Leading voice cloning tools are alarmingly easy to manipulate to produce election disinformation
An alarming new report from the Center for Countering Digital Hate reveals how leading AI voice cloning tools can be easily manipulated to generate disinformation mimicking political leaders' voices, posing a severe threat to the integrity of the many upcoming elections worldwide in 2024.
A recent report by the Center for Countering Digital Hate (CCDH) exposes how scarily easy it is to bypass the restrictions of leading AI-powered voice cloning tools to produce convincing disinformation and place it in the mouths of prominent political figures. The CCDH attempted to create disinformation using six leading audio generation platforms (ElevenLabs, Speechify, PlayHT, Descript, Invideo AI, and Veed) and succeeded in 80% of the test cases.
Unexpectedly, one of the tested tools —Invideo AI—went as far as to suggest entire scripts based on the provided prompts. Furthermore, Speechify and Play HT failed 100% of their tests, which included clones of Donald Trump warning people not to vote because of bomb threats, President Macron confessing to campaign fund misuse, and President Biden claiming to have manipulated electoral results.
The report went public amid an election season that will see over 2 billion voters across 50 countries head to the polls and shows that, despite claims to the contrary, many media generation platforms still lack effective misuse-preventing safeguards. In parallel, the CCDH disclosed that in the vicinity of the global electoral season, reports of AI-enabled misinformation experienced a staggering 697% increase. High-profile incidents include the January 2024 robocall incident in New Hampshire, where an AI-generated voice clone of President Biden discouraged voters from going to the polls; and the widely circulated fake audio recordings where the UK’s Labour Party leader Keir Starmer purportedly abused staff members and criticized the city of Liverpool.

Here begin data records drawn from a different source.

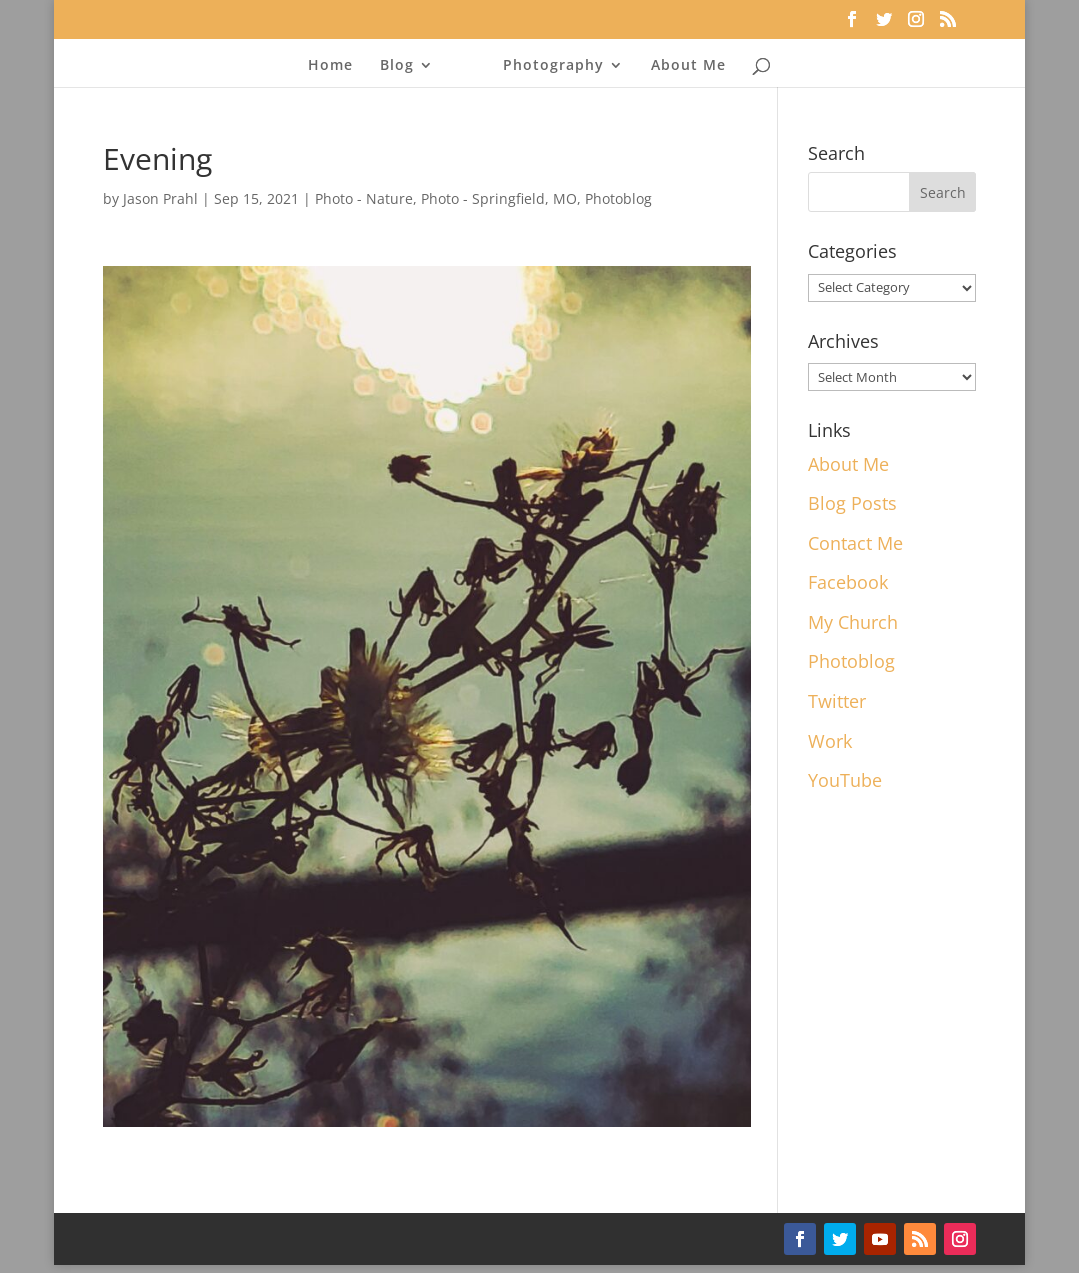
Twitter (837, 701)
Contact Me (855, 543)
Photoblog (618, 198)
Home (330, 66)
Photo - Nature (364, 198)
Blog (397, 66)
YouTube (845, 780)
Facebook (848, 582)
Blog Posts (852, 503)
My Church (853, 622)
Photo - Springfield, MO (499, 198)
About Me (688, 66)
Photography (553, 66)
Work (830, 741)
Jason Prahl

As a result of its investigation, the CCDH is calling for AI companies to set responsible safeguards that keep users from preventing electoral misinformation, for social media companies to implement efficient fake audio detection and prevention measures, and for existing laws to be updated to address AI-generated harm to preserve electoral integrity. In the harrowing words of CCDH CEO and founder Imran Ahmed, “Hyperbolic AI companies often claim to be creating and guarding the future, but they can’t see past their own greed. It is vital that in the crucial months ahead they address the threat of AI election disinformation and institute standardized guardrails before the worst happens.”